START Material for the task

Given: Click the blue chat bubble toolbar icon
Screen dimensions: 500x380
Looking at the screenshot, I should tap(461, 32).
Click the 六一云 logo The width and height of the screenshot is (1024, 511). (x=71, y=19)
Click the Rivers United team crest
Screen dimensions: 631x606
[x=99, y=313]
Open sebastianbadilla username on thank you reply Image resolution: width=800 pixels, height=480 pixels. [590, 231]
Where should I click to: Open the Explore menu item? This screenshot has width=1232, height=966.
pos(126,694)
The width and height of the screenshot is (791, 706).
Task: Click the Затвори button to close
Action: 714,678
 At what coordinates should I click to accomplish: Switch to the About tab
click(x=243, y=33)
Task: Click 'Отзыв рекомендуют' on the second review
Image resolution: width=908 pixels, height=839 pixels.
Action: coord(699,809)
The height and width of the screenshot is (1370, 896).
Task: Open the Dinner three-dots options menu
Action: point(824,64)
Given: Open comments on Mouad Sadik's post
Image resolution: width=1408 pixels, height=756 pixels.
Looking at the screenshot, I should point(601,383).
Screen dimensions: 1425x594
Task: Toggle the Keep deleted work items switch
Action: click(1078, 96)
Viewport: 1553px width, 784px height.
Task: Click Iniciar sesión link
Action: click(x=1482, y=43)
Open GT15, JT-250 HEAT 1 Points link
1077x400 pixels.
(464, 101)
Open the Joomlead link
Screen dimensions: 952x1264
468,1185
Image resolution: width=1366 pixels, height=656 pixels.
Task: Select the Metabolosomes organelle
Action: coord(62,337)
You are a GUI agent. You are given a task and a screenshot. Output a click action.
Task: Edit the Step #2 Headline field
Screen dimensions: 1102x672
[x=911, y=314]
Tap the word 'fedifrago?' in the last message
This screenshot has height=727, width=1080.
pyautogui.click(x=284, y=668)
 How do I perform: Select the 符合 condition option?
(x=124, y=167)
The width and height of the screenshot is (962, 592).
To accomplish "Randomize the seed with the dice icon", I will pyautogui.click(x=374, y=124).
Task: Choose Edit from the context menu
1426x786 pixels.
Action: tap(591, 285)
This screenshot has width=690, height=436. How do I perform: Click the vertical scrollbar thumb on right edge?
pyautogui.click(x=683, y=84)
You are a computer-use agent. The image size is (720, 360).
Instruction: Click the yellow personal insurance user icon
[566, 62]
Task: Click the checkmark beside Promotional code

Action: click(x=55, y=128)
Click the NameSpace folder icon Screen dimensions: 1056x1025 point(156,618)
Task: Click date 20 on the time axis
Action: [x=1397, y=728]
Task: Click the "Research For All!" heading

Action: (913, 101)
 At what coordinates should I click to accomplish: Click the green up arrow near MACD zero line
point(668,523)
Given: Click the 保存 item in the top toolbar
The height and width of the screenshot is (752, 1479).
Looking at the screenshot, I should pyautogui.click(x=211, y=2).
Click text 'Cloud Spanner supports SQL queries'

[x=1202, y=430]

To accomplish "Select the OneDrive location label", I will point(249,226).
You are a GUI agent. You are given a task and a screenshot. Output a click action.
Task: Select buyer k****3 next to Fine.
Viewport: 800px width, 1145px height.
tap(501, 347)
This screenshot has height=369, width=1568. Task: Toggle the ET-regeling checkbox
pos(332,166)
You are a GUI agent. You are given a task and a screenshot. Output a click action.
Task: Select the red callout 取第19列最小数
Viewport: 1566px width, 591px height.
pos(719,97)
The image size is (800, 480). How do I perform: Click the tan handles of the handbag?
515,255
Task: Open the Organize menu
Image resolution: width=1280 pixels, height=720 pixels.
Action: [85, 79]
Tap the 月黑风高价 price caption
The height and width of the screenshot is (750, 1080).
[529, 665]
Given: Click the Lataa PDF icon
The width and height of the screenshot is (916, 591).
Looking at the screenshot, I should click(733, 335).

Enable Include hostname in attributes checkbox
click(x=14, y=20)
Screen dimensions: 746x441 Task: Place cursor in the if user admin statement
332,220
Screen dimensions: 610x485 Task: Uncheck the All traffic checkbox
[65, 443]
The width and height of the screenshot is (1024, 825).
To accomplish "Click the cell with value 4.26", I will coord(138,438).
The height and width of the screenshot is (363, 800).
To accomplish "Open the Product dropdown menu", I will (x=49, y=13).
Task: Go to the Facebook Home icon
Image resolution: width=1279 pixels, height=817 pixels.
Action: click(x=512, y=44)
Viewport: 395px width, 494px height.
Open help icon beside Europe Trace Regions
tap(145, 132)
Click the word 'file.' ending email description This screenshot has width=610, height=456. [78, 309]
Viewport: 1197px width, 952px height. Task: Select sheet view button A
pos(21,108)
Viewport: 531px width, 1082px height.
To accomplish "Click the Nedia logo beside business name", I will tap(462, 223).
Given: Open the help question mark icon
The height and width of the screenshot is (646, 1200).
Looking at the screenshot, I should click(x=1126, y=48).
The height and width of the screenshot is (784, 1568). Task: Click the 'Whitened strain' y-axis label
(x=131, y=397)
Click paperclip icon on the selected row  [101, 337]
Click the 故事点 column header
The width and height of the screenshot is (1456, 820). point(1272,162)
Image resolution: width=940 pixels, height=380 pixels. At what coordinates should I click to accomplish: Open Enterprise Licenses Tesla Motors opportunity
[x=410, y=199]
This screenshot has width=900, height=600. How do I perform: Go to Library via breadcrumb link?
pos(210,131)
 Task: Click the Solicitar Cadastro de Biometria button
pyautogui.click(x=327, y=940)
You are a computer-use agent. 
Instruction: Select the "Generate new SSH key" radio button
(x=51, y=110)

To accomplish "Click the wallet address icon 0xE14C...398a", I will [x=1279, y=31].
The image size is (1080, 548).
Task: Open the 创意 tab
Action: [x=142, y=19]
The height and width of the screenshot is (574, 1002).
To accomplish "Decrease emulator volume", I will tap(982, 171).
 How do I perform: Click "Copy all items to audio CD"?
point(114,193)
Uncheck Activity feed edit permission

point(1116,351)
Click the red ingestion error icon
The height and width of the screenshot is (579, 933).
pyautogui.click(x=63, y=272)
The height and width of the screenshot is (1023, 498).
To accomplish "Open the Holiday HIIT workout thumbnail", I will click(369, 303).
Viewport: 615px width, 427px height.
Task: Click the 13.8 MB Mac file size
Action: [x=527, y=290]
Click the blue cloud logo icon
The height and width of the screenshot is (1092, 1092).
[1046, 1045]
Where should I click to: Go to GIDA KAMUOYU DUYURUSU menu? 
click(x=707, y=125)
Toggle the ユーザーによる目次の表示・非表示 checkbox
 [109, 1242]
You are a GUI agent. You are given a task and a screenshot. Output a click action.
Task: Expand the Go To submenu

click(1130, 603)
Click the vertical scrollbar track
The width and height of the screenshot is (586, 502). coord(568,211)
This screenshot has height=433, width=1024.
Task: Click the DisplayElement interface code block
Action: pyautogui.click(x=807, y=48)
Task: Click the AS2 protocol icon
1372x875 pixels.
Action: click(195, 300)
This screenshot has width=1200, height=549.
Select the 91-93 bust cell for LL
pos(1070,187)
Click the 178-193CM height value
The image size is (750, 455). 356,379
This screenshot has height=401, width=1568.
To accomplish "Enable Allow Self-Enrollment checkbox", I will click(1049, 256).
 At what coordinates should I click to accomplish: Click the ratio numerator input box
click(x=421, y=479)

END Material for the task

**Activity**
Among the entries above, say how many lines hold the word "blue". No other words belong in the answer.

**Expected answer**
2